INSTRUKSI UNTUK DIIKUTI: Tolong format bagian materi dari baris yang memuat "Disable the 联系我们 submenu checkbox" sampai baris yang memuat "Action: pos(181,55)", kedua baris itu ikut dihitung, sebagai tabel Markdown berkolom No. dan Teks. Baris kosong dilewati, dan hanya bagian ini yang dimasukkan ke tabel.

○ ○ ○ ○ ○ ○ ○

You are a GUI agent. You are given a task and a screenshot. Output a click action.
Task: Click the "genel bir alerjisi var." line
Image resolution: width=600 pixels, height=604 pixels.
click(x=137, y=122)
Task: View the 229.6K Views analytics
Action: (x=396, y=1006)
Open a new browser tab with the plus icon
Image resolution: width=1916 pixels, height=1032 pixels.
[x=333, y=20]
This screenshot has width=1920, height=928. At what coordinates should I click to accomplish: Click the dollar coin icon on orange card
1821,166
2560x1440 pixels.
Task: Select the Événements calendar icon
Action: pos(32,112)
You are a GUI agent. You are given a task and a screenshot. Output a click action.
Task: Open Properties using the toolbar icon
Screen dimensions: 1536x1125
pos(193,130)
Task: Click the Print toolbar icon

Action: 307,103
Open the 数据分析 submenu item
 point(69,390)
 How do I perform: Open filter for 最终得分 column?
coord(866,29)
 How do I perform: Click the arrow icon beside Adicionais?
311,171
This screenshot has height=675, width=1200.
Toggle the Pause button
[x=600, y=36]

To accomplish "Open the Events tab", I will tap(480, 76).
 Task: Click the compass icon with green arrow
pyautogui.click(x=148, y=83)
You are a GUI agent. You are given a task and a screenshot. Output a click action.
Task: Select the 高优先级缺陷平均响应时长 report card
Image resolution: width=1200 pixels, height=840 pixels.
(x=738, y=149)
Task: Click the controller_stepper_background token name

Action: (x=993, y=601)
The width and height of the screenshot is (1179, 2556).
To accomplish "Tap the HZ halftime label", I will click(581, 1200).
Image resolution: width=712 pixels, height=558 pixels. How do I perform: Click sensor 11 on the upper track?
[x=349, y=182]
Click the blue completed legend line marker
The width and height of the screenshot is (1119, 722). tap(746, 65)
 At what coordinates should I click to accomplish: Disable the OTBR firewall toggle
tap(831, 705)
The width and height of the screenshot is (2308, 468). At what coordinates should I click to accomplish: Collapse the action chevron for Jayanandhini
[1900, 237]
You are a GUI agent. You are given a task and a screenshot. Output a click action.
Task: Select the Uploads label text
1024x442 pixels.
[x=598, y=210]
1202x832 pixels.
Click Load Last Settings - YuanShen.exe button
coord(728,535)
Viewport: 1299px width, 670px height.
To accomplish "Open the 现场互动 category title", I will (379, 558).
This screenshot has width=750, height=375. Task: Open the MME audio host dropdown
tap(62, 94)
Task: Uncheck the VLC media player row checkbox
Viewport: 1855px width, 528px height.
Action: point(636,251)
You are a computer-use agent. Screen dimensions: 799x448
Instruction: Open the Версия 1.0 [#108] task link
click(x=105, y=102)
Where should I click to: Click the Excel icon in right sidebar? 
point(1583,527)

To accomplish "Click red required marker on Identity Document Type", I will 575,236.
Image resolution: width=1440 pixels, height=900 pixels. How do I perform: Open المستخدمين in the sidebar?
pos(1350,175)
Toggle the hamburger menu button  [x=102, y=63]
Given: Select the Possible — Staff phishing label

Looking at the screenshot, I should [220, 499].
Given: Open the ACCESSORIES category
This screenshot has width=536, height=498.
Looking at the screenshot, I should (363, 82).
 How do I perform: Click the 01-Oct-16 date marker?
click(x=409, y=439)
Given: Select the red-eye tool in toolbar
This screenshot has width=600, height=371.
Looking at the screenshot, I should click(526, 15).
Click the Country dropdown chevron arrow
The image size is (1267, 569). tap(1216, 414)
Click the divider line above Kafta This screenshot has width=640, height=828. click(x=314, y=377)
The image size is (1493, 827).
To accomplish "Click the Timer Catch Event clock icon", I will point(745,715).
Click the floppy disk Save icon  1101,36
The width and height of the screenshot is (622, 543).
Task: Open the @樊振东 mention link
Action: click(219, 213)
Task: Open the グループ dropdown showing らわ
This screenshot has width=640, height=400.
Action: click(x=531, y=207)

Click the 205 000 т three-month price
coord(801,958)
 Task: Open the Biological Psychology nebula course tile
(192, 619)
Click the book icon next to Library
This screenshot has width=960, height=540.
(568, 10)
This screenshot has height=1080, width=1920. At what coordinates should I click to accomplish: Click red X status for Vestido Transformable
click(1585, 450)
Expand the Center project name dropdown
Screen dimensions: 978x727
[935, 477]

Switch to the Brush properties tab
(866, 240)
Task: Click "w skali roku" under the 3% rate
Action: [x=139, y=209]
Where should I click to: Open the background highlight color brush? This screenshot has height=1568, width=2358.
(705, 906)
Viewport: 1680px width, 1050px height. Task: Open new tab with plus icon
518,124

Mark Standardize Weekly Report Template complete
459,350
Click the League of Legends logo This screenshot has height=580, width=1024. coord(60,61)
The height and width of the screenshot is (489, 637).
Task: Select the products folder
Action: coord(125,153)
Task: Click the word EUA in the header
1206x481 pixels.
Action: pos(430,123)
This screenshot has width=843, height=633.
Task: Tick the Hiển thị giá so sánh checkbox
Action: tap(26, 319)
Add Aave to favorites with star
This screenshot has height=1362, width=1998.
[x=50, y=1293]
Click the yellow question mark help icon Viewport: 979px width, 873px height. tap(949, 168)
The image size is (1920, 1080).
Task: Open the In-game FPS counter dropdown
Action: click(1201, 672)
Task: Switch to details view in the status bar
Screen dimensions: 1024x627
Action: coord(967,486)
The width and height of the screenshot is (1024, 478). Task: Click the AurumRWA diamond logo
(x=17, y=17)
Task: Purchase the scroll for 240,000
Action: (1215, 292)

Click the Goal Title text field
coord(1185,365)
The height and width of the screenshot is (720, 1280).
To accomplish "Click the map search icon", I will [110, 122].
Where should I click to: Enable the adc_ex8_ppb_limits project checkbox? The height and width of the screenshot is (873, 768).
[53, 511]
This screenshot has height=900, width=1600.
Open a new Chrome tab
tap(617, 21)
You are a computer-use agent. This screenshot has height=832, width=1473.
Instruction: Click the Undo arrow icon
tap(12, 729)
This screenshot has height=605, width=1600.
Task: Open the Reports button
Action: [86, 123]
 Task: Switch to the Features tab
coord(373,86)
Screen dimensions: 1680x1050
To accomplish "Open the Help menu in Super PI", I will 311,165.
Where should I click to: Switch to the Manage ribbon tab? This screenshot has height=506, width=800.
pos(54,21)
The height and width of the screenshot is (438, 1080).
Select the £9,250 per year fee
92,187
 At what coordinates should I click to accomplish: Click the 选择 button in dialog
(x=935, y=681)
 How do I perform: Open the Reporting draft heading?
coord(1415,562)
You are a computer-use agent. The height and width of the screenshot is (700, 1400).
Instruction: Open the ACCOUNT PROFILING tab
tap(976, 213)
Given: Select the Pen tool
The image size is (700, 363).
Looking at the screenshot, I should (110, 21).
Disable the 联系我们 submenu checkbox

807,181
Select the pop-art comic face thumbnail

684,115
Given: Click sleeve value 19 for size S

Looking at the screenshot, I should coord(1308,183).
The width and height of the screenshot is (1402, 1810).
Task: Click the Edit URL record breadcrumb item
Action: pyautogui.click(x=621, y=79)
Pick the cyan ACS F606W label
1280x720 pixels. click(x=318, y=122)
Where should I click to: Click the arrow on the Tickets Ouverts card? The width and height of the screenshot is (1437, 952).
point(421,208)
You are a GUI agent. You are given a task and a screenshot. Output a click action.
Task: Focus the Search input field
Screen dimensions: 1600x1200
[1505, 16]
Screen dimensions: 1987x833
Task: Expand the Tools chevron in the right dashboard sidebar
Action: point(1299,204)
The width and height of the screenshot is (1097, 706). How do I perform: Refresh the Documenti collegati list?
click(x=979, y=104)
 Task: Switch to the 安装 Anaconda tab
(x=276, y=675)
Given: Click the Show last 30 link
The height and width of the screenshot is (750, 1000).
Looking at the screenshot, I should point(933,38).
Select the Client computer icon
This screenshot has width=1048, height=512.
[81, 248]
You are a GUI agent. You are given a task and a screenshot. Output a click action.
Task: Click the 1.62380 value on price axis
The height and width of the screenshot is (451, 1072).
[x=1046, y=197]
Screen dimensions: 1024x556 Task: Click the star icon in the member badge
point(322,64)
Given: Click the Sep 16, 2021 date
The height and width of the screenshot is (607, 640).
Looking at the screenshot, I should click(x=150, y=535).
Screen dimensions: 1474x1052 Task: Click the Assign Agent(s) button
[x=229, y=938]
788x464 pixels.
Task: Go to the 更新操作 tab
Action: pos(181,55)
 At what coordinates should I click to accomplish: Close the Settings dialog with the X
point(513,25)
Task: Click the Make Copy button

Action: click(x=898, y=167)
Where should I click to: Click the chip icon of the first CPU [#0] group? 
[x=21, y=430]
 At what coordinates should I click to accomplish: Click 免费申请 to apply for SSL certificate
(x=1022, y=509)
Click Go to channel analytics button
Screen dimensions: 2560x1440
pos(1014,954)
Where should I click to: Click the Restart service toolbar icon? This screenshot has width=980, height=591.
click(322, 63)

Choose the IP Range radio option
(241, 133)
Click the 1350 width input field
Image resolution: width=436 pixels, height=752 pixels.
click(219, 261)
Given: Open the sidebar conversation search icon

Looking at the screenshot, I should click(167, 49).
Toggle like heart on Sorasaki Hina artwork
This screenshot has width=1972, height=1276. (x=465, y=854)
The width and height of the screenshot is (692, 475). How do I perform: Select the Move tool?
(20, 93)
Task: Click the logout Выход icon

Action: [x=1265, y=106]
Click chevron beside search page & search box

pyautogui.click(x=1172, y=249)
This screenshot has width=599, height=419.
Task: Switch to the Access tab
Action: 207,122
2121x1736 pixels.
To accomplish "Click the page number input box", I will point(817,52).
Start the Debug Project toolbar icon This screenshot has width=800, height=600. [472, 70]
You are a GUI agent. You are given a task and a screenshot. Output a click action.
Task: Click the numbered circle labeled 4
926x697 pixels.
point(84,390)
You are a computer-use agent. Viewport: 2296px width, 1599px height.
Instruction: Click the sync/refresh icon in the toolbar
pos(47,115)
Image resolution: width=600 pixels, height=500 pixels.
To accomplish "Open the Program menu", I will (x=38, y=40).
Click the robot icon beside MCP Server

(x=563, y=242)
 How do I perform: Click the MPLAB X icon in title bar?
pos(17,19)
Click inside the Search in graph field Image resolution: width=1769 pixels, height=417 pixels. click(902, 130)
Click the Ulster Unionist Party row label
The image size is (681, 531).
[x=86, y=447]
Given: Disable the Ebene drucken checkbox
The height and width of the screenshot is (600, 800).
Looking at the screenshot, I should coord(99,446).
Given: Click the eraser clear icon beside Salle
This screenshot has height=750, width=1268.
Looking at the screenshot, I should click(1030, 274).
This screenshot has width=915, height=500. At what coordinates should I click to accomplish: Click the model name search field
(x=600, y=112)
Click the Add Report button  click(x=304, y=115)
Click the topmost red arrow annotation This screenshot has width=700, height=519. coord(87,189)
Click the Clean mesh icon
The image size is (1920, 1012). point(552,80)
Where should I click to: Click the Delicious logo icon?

○ ○ ○ ○ ○ ○ ○

HASIL TUGAS INI:
| No. | Teks |
|---|---|
| 1 | Disable the 联系我们 submenu checkbox |
| 2 | 807,181 |
| 3 | Select the pop-art comic face thumbnail |
| 4 | 684,115 |
| 5 | Given: Click sleeve value 19 for size S |
| 6 | Looking at the screenshot, I should coord(1308,183). |
| 7 | The width and height of the screenshot is (1402, 1810). |
| 8 | Task: Click the Edit URL record breadcrumb item |
| 9 | Action: pyautogui.click(x=621, y=79) |
| 10 | Pick the cyan ACS F606W label |
| 11 | 1280x720 pixels. click(x=318, y=122) |
| 12 | Where should I click to: Click the arrow on the Tickets Ouverts card? The width and height of the screenshot is (1437, 952). |
| 13 | point(421,208) |
| 14 | You are a GUI agent. You are given a task and a screenshot. Output a click action. |
| 15 | Task: Focus the Search input field |
| 16 | Screen dimensions: 1600x1200 |
| 17 | [1505, 16] |
| 18 | Screen dimensions: 1987x833 |
| 19 | Task: Expand the Tools chevron in the right dashboard sidebar |
| 20 | Action: point(1299,204) |
| 21 | The width and height of the screenshot is (1097, 706). How do I perform: Refresh the Documenti collegati list? |
| 22 | click(x=979, y=104) |
| 23 |  Task: Switch to the 安装 Anaconda tab |
| 24 | (x=276, y=675) |
| 25 | Given: Click the Show last 30 link |
| 26 | The height and width of the screenshot is (750, 1000). |
| 27 | Looking at the screenshot, I should point(933,38). |
| 28 | Select the Client computer icon |
| 29 | This screenshot has width=1048, height=512. |
| 30 | [81, 248] |
| 31 | You are a GUI agent. You are given a task and a screenshot. Output a click action. |
| 32 | Task: Click the 1.62380 value on price axis |
| 33 | The height and width of the screenshot is (451, 1072). |
| 34 | [x=1046, y=197] |
| 35 | Screen dimensions: 1024x556 Task: Click the star icon in the member badge |
| 36 | point(322,64) |
| 37 | Given: Click the Sep 16, 2021 date |
| 38 | The height and width of the screenshot is (607, 640). |
| 39 | Looking at the screenshot, I should click(x=150, y=535). |
| 40 | Screen dimensions: 1474x1052 Task: Click the Assign Agent(s) button |
| 41 | [x=229, y=938] |
| 42 | 788x464 pixels. |
| 43 | Task: Go to the 更新操作 tab |
| 44 | Action: pos(181,55) |